→ EXERCISE DIRECTIONS
Copy the rows starting at the first one and ending at the line that contains "(282, 494).", swapping in "image" wherever "screenshot" appears and leaving all else unchanged.
○ ○ ○ ○ ○
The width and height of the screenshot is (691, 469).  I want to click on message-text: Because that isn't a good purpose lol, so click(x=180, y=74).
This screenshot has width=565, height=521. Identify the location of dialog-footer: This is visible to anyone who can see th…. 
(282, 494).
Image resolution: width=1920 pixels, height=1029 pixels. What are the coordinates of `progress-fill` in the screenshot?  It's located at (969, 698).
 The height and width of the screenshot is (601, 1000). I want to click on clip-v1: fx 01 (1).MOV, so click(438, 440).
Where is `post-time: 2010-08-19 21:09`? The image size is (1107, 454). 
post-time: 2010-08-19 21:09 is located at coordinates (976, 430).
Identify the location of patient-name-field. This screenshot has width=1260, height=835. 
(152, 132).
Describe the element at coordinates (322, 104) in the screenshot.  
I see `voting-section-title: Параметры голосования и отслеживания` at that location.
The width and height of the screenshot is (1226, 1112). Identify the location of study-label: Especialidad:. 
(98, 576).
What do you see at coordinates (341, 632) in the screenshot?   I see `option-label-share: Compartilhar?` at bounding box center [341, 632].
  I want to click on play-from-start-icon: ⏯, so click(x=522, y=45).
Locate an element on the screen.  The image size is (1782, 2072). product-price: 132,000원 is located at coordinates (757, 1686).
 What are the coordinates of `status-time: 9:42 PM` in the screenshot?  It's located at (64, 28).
○ ○ ○ ○ ○
→ ANSWER TO THE PROBLEM
The width and height of the image is (691, 469).  I want to click on message-text: Because that isn't a good purpose lol, so click(x=180, y=74).
This image has width=565, height=521. Identify the location of dialog-footer: This is visible to anyone who can see th…. 
(282, 494).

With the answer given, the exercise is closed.